The DPC has the right to refuse to grant an application where the particulars provided for inclusion in an entry in the register are insufficient, the data controller has not been able to provide the appropriate safeguards for the protection of the privacy of the data subject, and in the opinion of the DPC the applicant does not merit the grant of the registration. (Section 47(1))Upon refusing a registration application, the DPC is required to inform the applicant of the reasons for the refusal, and in such an event, the applicant may apply to the High Court for judicial review of the decision. (Section 47(2))

Registration as a data controller is subject to renewal every two years (section 50). The DPC also has the power to cancel a registration for good cause. (Section 52) It is an offence to process personal data without registering. (Section 56)

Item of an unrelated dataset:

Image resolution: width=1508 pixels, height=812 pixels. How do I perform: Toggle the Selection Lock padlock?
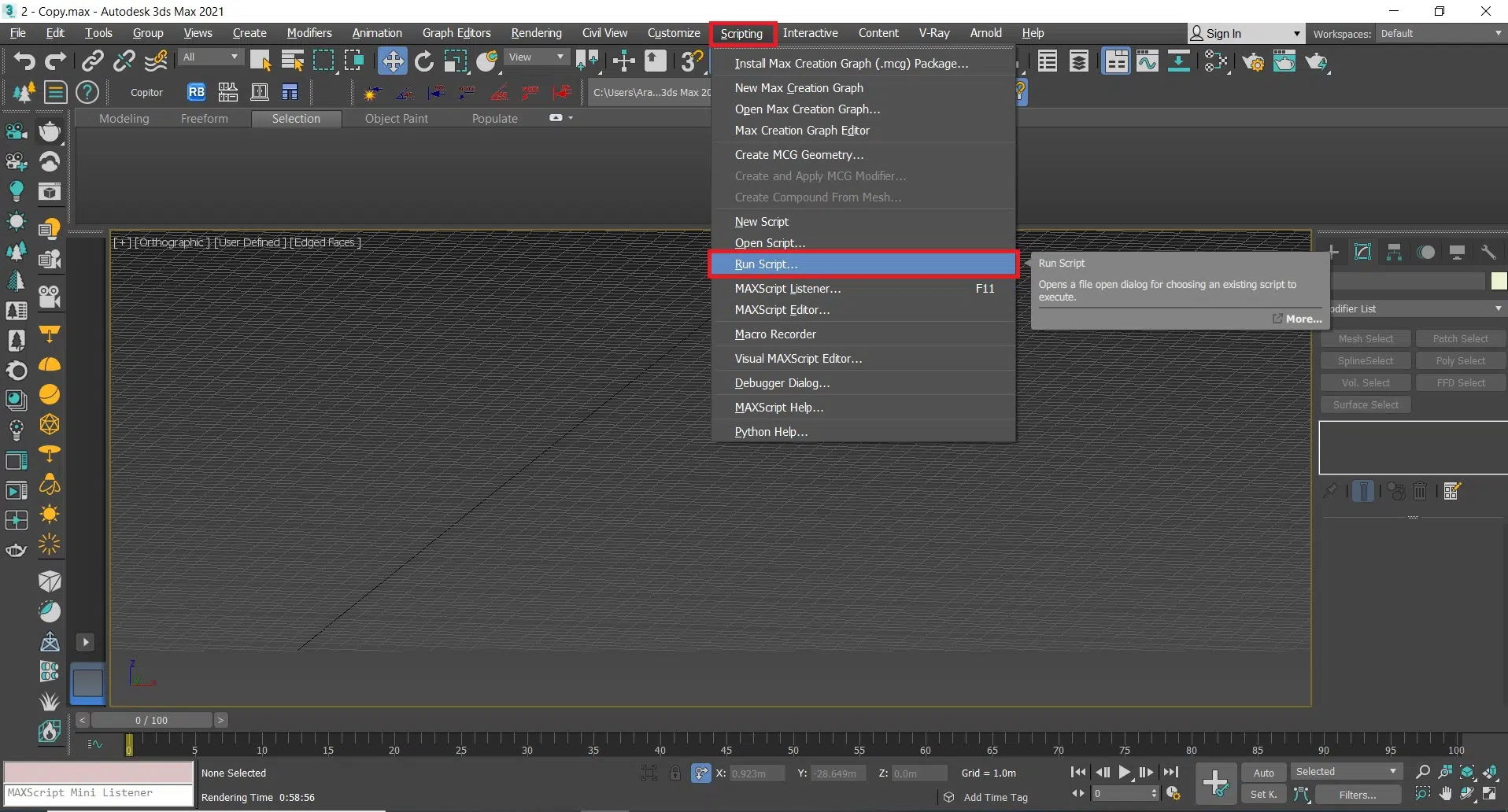pyautogui.click(x=675, y=773)
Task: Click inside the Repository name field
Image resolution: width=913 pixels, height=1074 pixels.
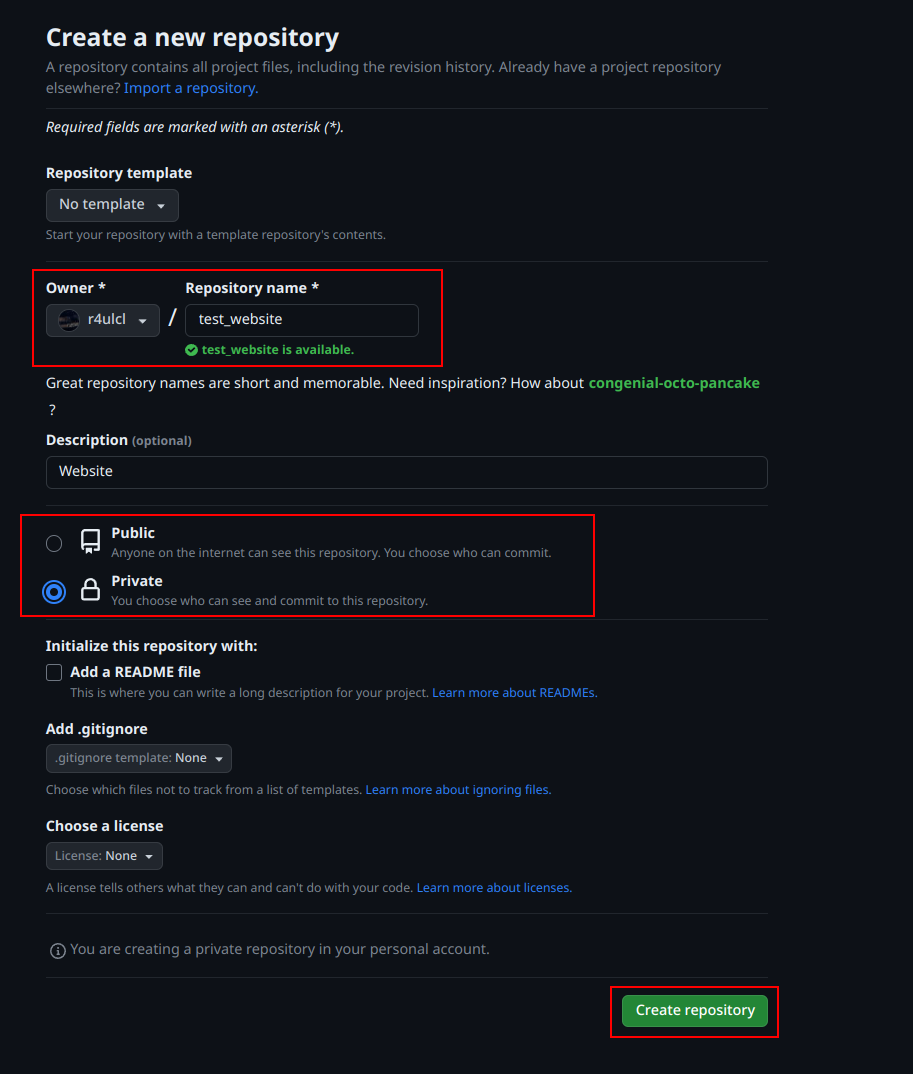Action: [x=301, y=320]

The Act also provides for access by the public to the register, upon the payment of the prescribed fee. (Section 54)

== General exemptions ==
The Act provides several exemptions for different purposes as follows:
The processing of personal data is exempt from the provisions of the Act where it relates to national security (section 60) and in relation to crime and taxation (section 61); the disclosure of personal data relating to health, education and social work; (section 61); is prohibited, unless it is required by law.

The provisions of the Act are also not applicable for the protection of members of the public against specified loss or malpractice provisions (section 63)

The processing of personal data is prohibited unless the processing is undertaken for the purpose of a literary or artistic material and the data controller reasonably believes the publication would be in the public interest and that compliance with the provision is incompatible with the special purposes. (Section 64)

The provisions on non-disclosure do not apply, where the disclosure is required by any law or by a court. (Section 66)
Act does not apply where data is processed only for the purpose of managing an individual's domestic affairs. (Section 67)

The data protection principles do not apply to personal data if it consists of references given in confidence, for the purposes of education, appointment to an office or the provision of a service by the data subject. (Section 68)

The subject information provisions of the Act do not apply to personal data, where it is likely to prejudice the combat effectiveness of the Armed Forces (Section 69); where it is processed to assess the suitability of a person for judicial appointment or to confer a national honour (Section 70) or if it consists of information in respect of a claim to professional privilege or confidentiality. (Section 74)

Personal data is exempt from the provisions of the Act where it relates to examinations marks processed by the data controller and is in relation with the individual's results,(Section 72) or consists of information recorded by a candidate for academic purposes (section 73)

==Miscellaneous provisions ==
The Act prohibits the purchase of personal data, the knowing or reckless disclosure of personal data, and the contravention of this provision amounts to an offence. (Section 88)

The Act also makes the sale, the offering to sell, and the advertising of the sale of personal data an offence. (Section 89)

The Minister responsible for communications may, in consultation with the DPC make regulations for the effective implementation of the Act.